110 The remaining so-called "new matters" are as follows:


          i. Were the conditions precedent satisfied by the Sunset Date?

          ii. Was Practical Completion achieved by the Sunset Date?

          iii. Did Roche repudiate the contracts and, if so, what follows?

111 A deal of the submissions of Roche put in relation to the new matters are of substance. As and when appropriate the reasons which follow adopt many of the Roche submissions. However Metro also succeeds on certain issues.

Satisfaction of conditions precedent by Sunset Date

Construction in general

112 As will be seen in what follows, Metro on a number of occasions draws attention to use of words said to qualify the definition segments of particular contractual provisions. The main example is where clause 2 "Interpretation" of the General Conditions of Contract forming part of the Development Contract Development Contract “commences with the words: “In the Contract, except where the context otherwise requires…"

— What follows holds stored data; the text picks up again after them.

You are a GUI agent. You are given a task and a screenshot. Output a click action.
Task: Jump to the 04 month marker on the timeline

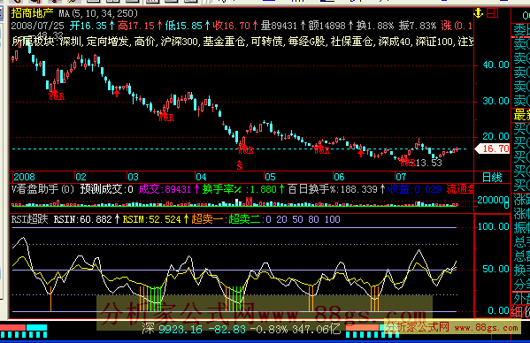201,177
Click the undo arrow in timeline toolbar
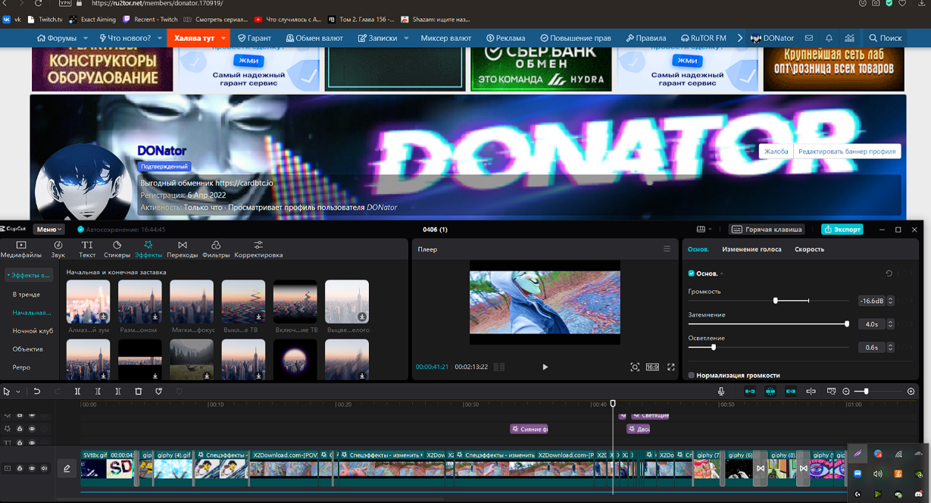This screenshot has width=931, height=503. (36, 392)
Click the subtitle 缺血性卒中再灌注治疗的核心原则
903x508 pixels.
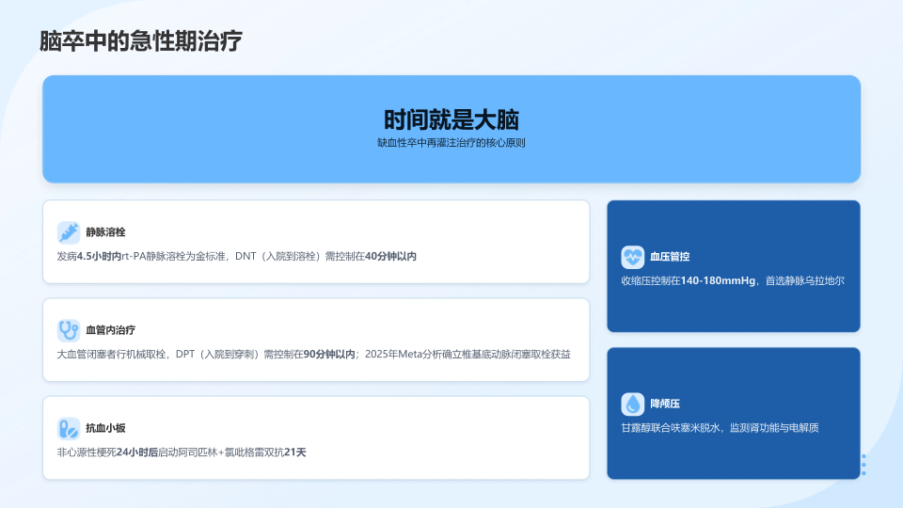[452, 143]
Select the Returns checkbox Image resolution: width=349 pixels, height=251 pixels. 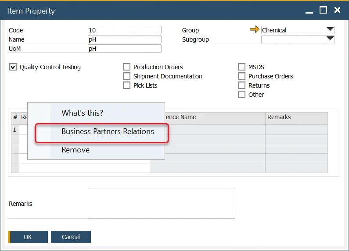[241, 85]
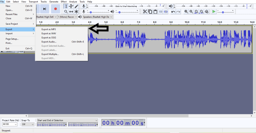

113 Naturally such terms may qualify particular definitions. Context is always very important. Generally [although not invariably] those terms will take their defined meaning. It is plain that the contracts contain definition sections where terms are used which are capitalised.

114 The general principles of construction apply with particular force to comprehensive contracts regulating a substantial development. Where the meaning in ordinary language of terms of the agreements is plain and unless the context requires, the definitions require to be applied.

Overview

115 It is convenient to return to an overview.

116 By a series of four written extensions on 1 June, 21 September, 25 October and 18 November 2004, Metro purported to extend the clause 2A(b) date and, in the latter 3, also the clause 1A(b) date in the Agreement for Sublease, progressively from 30 June 2004 ultimately to 31 December 2004, the Sunset Date.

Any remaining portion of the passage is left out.